### GIVEN TASK
Reproduce every line of the listing below word for word, omitting the pictures.
start TASK MATERIAL
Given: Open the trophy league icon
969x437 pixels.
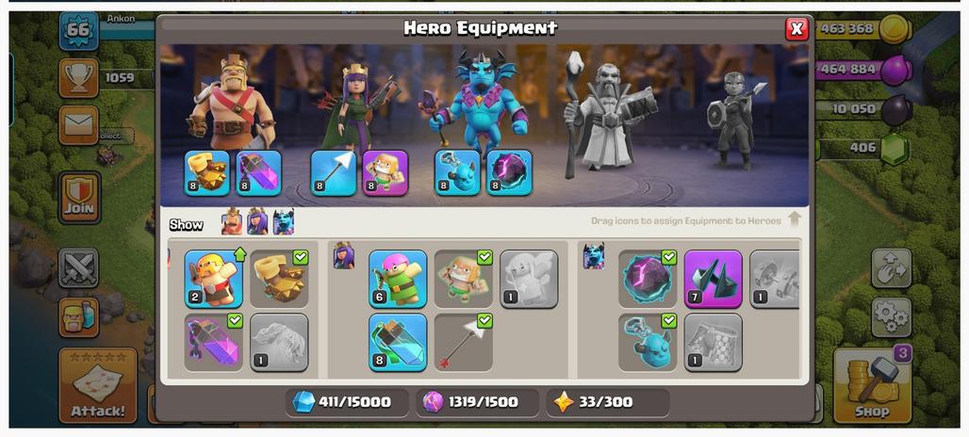Looking at the screenshot, I should coord(78,78).
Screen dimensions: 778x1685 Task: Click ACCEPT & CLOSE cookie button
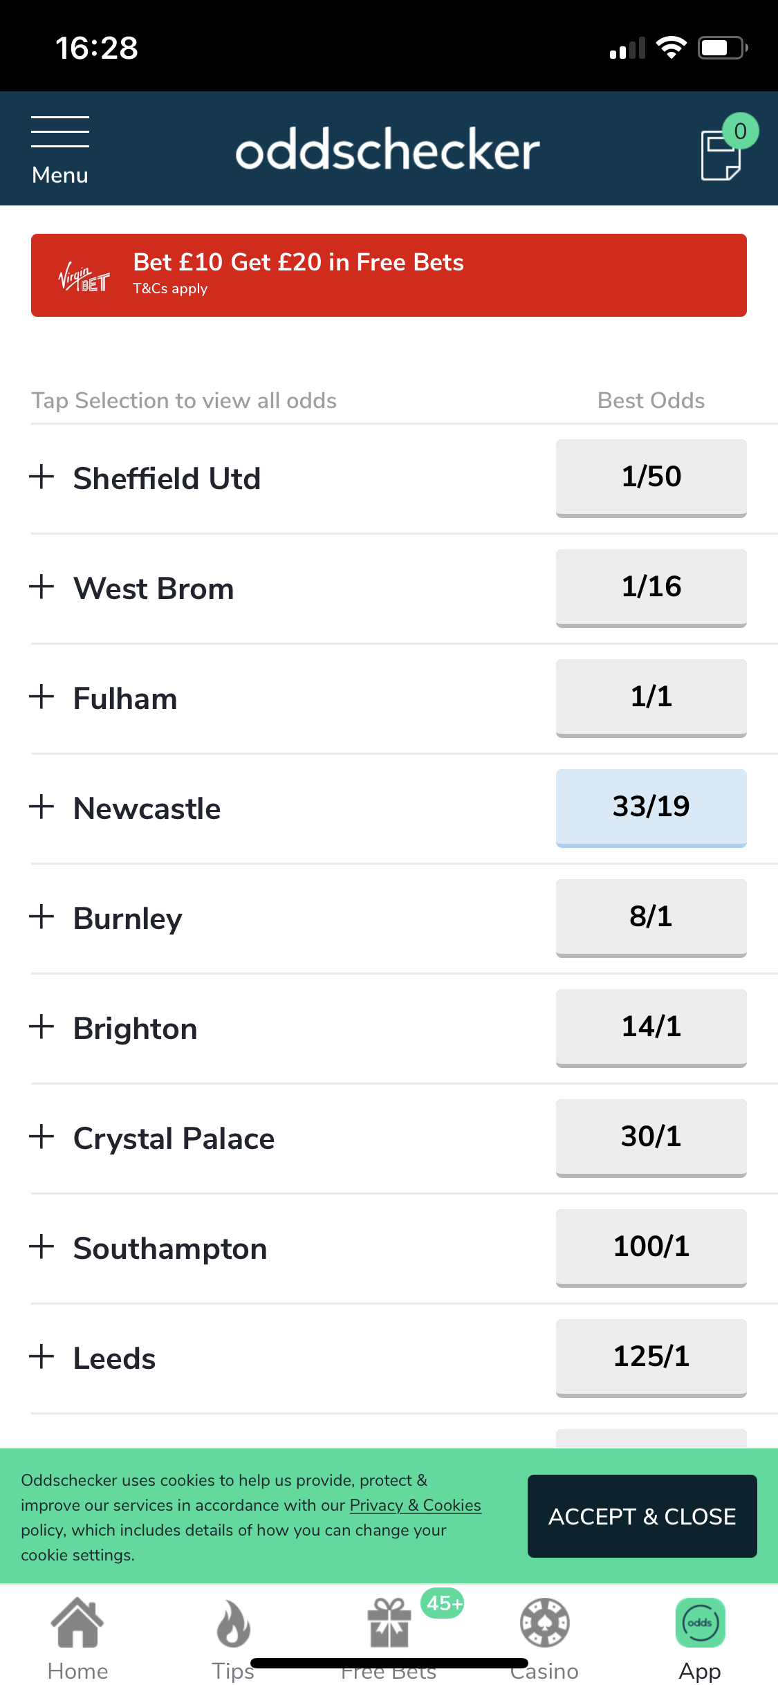click(642, 1516)
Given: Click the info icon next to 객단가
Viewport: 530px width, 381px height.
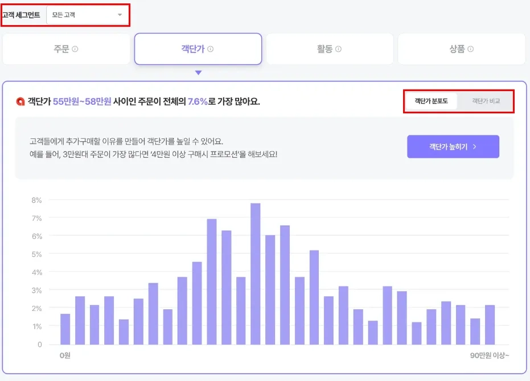Looking at the screenshot, I should pyautogui.click(x=210, y=49).
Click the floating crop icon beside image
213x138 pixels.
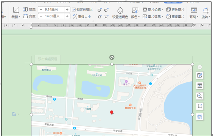(199, 106)
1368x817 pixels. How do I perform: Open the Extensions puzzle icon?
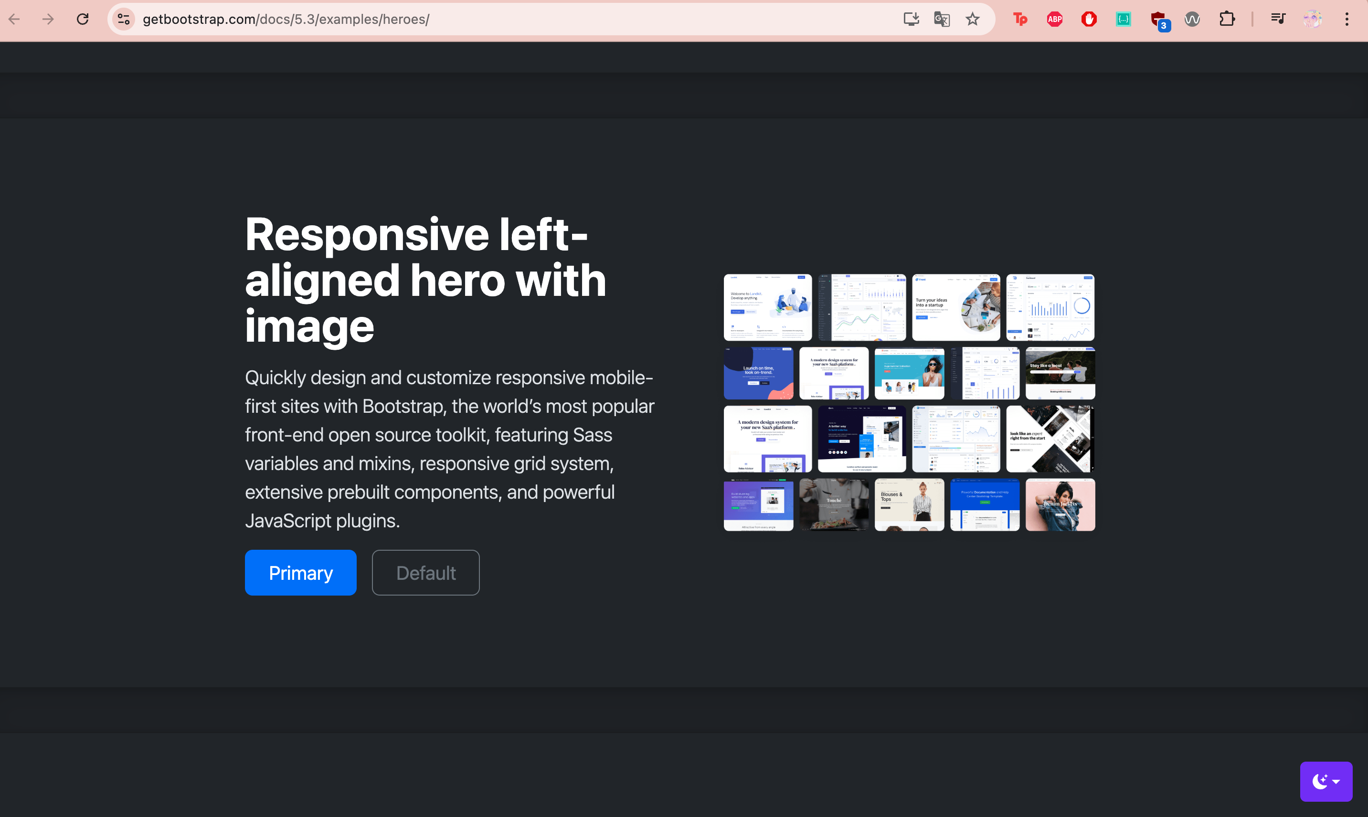coord(1226,19)
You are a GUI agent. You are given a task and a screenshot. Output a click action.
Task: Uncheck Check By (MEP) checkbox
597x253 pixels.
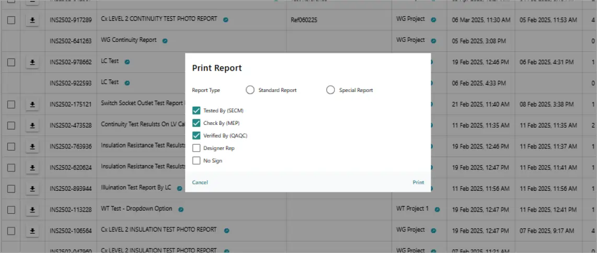pyautogui.click(x=197, y=123)
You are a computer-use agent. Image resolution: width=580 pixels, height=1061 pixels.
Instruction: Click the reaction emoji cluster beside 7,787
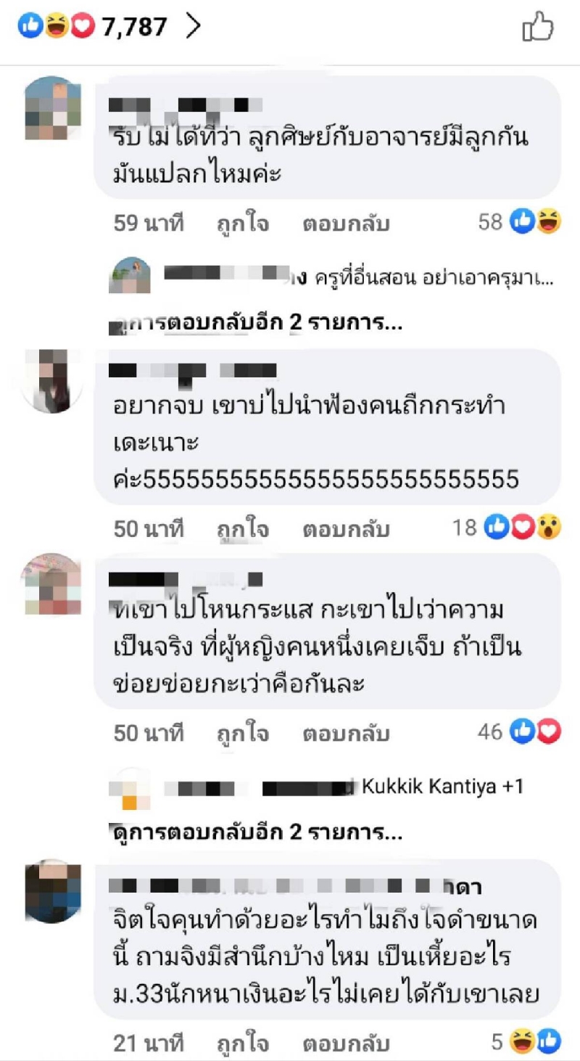point(57,27)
end TASK MATERIAL
### ANSWER TO THIS EXERCISE
Given: Open the trophy league icon
969x437 pixels.
Looking at the screenshot, I should coord(78,78).
Screen dimensions: 778x1685 Task: Click ACCEPT & CLOSE cookie button
click(642, 1516)
Given: Click the info icon next to 객단가
Viewport: 530px width, 381px height.
Looking at the screenshot, I should pyautogui.click(x=210, y=49).
Click the floating crop icon beside image
213x138 pixels.
(199, 106)
1368x817 pixels. How do I perform: Open the Extensions puzzle icon?
coord(1226,19)
You are a GUI agent. You are given a task and a screenshot. Output a click action.
Task: Uncheck Check By (MEP) checkbox
597x253 pixels.
pyautogui.click(x=197, y=123)
You are a computer-use agent. Image resolution: width=580 pixels, height=1061 pixels.
Instruction: Click the reaction emoji cluster beside 7,787
point(57,27)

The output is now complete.